My first main research project is in philosophy of perception. Here I defend rich pluralism, which says that conscious perception consists of two very different kinds of sensory awareness that are exercised in concert: representational awareness of particulars, and non-representational, partly essence-revealing awareness of sensory qualities.
My second main research project is in epistemology. Here I explore contextualist and skeptical theories on broadly metaphysical rather than linguistic grounds. For instance, I argue that, as compared to invariantism, contextualism and skepticism better honour the idea that knowledge explains action; they better respect the natural structure of epistemically significant kinds like justification and evidence; and they better account for chancy and inductive knowledge.

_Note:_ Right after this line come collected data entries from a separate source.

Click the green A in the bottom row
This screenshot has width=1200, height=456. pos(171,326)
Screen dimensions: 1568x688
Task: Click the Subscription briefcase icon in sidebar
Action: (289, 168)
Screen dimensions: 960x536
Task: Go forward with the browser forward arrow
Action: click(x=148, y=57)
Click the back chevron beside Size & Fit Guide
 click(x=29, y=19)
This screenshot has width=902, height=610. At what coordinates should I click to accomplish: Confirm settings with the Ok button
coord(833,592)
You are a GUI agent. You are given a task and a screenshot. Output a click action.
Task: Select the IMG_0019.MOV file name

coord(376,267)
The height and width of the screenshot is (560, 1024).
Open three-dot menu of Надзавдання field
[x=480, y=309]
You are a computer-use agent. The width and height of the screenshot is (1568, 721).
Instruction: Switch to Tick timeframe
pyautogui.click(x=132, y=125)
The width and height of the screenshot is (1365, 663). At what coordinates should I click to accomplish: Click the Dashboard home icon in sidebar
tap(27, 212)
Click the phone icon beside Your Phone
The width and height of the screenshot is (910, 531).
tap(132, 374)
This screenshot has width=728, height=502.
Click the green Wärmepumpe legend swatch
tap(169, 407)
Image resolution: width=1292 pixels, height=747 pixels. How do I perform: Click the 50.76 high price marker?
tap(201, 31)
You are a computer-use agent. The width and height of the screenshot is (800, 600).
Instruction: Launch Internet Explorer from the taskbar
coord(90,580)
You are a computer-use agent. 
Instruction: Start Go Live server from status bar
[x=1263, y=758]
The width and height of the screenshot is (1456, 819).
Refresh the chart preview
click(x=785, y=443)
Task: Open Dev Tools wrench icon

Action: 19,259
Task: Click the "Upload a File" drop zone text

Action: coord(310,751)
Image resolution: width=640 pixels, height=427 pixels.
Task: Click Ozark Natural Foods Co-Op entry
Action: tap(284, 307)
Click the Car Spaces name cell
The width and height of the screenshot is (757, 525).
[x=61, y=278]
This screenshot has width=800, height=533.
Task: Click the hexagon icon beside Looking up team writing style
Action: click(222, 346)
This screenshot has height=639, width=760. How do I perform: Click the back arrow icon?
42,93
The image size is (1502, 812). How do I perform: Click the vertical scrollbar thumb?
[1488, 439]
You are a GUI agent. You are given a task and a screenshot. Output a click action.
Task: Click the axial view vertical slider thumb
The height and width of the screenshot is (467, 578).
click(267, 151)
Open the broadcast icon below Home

Review of Michael Madary’s book Visual Phenomenology, Philosophical Review, forthcoming
“Phenomenal, normative, and other explanatory gaps: A general diagnosis,” Philosophy and Phenomenological Research, 2017 (online)
“Can grounding characterize fundamentality?,” Analysis, 2017
“On the generality of experience: A reply to French and Gomes,” with co-author Todd Ganson, Philosophical Studies, 2016
“Knowledge and other norms for assertion, action, and belief,” Philosophy and Phenomenological Research, 2015/2016 (online/print)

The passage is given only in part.